== Written problem ==
Reproduce every line from the one containing "Given: Click the" down to the one containing "Looking at the", both included, leaving out the pictures.

== Data in this exercise ==
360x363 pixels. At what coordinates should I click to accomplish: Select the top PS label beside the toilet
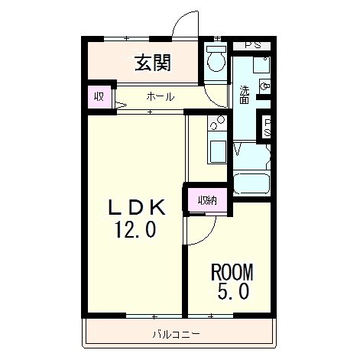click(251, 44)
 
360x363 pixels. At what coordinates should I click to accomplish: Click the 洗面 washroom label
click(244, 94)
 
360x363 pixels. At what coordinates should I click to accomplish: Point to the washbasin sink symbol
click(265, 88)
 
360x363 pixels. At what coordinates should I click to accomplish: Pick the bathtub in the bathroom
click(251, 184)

...

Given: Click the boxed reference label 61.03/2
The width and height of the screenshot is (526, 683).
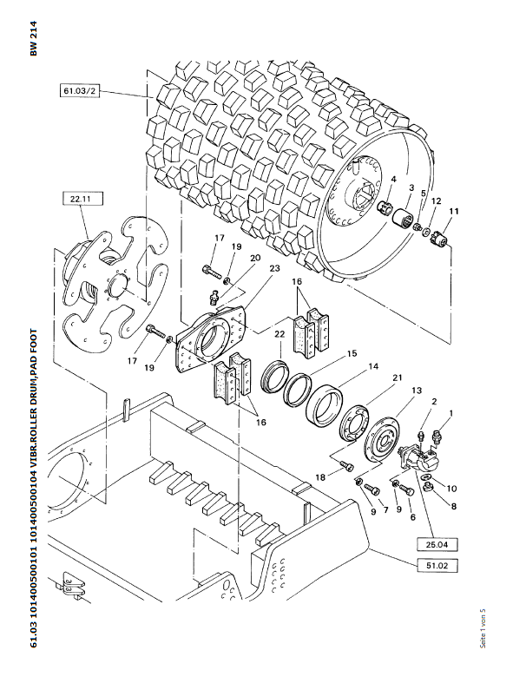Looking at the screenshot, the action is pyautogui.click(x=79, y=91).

--

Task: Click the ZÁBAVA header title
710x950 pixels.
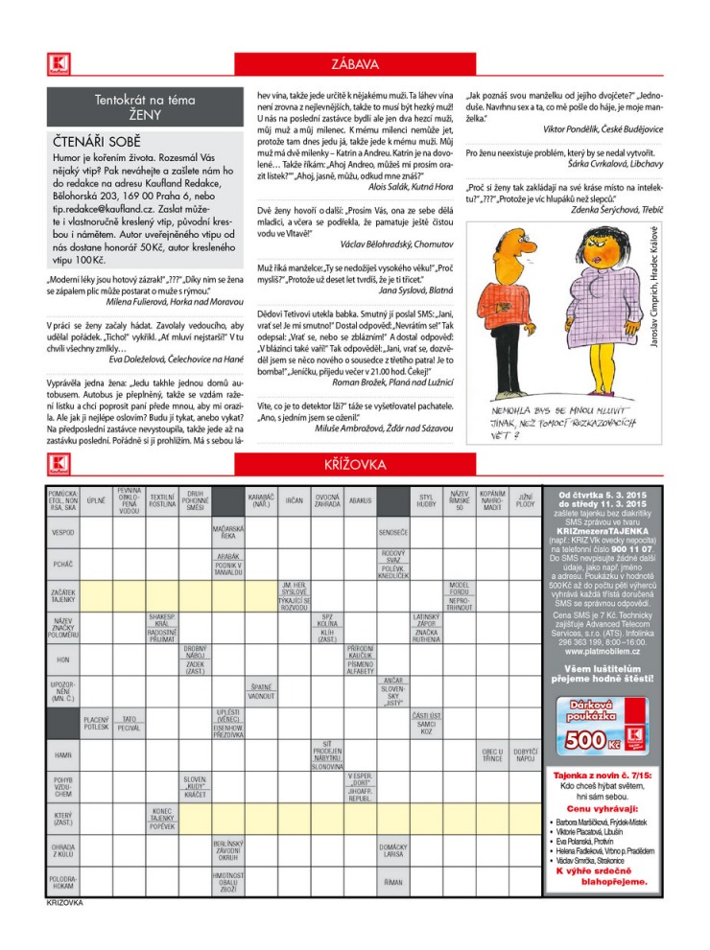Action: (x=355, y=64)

== Result of this task ==
Given: Click the boxed reference label 61.03/2
The width and height of the screenshot is (526, 683).
Looking at the screenshot, the action is pyautogui.click(x=79, y=91).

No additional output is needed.